Where to Start
Indicators of a Good Hostel
- Hot Water
- Availability & Consistency of WiFi
- Lockers for dorm-style rooms
- Air Conditioning
- Towels included
- Credit cards accepted or Cash-Only
- Breakfast included or the option of breakfast for an extra fee
- Its distance to key locations
- Safety level of surrounding neighborhood— this is very important, because it could absolutely make the difference between whether you are robbed or not
- A security guard at night
- Hours of the reception desk
- The hostel’s connections to local tour companies and transportation companies; some may be able to get you a better deal than others
- Do they speak your language (likely English), or can you communicate well enough in the country’s language? A good indication is the proportion of reviews in your native language.
Things to Keep in Mind
- Almost nowhere in Latin America can you flush toilet paper down the toilet; usually there’s a trash can in each stall in which to place everything you could possibly create or destroy in a hostel toilet.
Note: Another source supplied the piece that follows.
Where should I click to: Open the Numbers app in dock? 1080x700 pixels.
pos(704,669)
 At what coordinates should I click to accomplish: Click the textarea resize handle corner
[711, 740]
An in-suite bathroom may not always be your best friend.
- You’ll probably be sleeping in the same room with a bunch of complete strangers, so think of this while you’re packing pajamas and when you’re waking up at 6am to catch a bus.
Book exchanges & hammocks are always a plus, and usually a good sign of a well-established and widely appealing hostel.
“Party Hostel” and “Family-Friendly” are complete opposites; know which one you would want more and look for these key words.
- Know where the hostel is located in relation to what interests you: I wanted to go out dining & dancing, so I looked for restaurants & clubs within walking distance of potential hostels before I made my final choice.